» **Exercise requirements**
Go through the data and copy each line where the word "item" shows up.

» **Stored records**
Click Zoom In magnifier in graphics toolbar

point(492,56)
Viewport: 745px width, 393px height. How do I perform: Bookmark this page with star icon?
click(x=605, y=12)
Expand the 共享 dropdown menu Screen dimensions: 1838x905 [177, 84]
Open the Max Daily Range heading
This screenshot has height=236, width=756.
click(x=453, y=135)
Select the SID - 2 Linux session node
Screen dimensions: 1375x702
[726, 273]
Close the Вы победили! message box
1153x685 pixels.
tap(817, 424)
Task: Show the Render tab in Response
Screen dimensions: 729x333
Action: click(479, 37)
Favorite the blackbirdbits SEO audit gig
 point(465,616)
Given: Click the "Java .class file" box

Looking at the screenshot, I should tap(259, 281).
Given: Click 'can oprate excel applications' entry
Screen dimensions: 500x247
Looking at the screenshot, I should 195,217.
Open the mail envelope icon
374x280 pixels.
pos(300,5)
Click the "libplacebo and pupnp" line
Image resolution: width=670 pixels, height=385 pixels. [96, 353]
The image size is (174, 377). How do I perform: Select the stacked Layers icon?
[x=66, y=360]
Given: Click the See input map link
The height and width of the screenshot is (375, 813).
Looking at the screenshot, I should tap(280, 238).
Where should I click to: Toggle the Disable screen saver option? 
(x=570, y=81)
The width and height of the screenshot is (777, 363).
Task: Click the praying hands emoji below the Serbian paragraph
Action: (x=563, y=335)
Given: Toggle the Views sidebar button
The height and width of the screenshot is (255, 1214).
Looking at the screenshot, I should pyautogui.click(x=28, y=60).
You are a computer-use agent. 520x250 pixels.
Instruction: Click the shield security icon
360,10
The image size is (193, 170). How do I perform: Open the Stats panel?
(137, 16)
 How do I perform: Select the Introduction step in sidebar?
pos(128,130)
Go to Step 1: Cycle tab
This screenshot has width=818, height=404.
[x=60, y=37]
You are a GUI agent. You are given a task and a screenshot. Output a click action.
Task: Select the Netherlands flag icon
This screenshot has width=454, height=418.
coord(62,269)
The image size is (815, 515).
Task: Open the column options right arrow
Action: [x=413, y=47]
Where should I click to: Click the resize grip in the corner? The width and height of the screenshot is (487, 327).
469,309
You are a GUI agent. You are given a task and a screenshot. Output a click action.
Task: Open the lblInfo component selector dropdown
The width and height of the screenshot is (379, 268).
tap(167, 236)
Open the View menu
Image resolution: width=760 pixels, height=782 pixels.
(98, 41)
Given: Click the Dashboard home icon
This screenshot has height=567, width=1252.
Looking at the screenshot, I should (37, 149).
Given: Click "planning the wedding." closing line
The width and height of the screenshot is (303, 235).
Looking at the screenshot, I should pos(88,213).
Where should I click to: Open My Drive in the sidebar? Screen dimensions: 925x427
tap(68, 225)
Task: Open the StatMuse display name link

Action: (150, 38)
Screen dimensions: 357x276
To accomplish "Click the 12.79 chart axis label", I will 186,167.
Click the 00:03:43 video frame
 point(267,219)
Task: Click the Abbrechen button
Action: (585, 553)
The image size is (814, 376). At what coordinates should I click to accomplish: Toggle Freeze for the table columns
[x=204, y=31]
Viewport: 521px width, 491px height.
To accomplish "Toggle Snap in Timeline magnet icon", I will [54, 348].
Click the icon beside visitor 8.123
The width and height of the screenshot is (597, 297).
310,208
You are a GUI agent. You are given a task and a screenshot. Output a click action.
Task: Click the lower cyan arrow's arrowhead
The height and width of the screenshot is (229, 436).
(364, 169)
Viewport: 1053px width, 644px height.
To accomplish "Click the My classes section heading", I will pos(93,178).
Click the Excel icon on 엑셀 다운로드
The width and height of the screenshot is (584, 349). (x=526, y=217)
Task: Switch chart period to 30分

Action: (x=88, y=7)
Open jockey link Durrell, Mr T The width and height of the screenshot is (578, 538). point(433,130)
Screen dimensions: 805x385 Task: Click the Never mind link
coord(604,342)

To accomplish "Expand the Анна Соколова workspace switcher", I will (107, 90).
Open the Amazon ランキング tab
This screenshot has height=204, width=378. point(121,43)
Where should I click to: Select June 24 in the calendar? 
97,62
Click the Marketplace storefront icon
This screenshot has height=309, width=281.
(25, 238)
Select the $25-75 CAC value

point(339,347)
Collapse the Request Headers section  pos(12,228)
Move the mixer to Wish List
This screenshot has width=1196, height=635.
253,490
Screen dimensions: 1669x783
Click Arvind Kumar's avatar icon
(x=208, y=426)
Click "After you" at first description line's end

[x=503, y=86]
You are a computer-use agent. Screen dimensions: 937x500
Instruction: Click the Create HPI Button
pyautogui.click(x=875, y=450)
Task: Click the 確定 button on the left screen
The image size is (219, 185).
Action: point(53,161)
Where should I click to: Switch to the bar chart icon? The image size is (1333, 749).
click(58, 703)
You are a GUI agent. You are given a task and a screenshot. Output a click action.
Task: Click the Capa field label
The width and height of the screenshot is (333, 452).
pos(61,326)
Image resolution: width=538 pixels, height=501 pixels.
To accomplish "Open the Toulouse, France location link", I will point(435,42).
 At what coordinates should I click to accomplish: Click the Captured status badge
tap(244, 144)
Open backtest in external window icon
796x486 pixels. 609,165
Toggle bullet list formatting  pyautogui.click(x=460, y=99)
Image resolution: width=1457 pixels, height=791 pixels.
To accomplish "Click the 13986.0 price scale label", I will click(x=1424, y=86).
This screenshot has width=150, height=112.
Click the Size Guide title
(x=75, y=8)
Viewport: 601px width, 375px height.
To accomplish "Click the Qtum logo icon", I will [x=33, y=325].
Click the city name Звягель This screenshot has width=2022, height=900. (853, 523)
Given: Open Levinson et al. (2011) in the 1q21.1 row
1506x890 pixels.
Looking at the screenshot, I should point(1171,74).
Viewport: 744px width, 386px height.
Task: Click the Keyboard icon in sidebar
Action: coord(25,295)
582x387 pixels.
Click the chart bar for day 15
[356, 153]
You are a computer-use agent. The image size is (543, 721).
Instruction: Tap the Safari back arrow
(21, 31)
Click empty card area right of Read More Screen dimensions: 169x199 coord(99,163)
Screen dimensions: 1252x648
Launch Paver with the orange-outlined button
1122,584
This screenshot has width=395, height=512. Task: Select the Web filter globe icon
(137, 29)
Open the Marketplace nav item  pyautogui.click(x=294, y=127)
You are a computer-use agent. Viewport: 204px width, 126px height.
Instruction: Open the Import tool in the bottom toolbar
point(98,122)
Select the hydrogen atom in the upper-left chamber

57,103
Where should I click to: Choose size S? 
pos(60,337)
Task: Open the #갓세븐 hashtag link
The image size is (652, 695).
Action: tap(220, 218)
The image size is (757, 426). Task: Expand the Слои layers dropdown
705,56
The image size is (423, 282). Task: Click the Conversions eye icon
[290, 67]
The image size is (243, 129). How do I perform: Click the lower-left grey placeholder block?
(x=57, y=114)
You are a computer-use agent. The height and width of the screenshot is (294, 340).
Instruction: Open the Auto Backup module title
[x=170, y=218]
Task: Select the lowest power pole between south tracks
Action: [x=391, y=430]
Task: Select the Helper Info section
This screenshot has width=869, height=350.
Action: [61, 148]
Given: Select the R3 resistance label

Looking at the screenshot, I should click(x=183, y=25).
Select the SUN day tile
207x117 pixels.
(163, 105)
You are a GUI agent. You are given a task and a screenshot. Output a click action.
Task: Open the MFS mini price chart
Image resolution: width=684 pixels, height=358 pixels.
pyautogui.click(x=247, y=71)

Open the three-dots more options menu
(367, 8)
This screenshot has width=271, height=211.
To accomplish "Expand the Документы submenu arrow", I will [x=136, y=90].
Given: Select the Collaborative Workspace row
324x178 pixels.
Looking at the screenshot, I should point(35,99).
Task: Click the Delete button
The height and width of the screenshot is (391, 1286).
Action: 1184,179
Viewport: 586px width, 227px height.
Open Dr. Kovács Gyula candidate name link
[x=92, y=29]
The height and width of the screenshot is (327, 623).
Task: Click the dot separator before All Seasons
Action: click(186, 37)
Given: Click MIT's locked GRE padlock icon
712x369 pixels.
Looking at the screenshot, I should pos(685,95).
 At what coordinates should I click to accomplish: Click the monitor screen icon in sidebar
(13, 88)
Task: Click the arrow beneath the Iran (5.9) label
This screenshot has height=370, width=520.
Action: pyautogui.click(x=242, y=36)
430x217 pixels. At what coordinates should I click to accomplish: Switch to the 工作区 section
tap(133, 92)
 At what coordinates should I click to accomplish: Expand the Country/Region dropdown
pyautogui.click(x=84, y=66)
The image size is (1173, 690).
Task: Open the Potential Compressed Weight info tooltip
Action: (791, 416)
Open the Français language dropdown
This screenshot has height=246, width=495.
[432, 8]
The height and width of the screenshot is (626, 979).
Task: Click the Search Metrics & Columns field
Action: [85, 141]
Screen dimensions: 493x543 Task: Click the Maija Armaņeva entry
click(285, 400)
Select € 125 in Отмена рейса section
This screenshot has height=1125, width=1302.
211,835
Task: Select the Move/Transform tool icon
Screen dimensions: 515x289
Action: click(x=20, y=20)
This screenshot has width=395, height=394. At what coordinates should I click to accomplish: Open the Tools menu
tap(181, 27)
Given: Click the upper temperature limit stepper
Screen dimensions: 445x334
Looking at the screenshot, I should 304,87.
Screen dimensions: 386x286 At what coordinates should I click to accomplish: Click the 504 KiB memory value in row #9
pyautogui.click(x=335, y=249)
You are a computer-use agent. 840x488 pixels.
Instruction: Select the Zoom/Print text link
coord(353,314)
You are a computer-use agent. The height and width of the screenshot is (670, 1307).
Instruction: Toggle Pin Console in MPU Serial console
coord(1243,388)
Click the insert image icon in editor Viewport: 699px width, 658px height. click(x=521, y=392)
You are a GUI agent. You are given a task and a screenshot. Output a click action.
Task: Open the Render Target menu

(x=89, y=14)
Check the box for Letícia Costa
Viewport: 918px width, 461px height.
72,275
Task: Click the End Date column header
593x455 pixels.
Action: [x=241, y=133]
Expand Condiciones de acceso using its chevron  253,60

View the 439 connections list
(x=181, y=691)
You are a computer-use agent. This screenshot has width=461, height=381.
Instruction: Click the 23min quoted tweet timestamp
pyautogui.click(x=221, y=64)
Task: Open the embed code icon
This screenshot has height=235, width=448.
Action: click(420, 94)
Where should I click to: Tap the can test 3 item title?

» **Answer section**
Open the Marketplace nav item  pyautogui.click(x=294, y=127)
Where should I click to: Tap the can test 3 item title?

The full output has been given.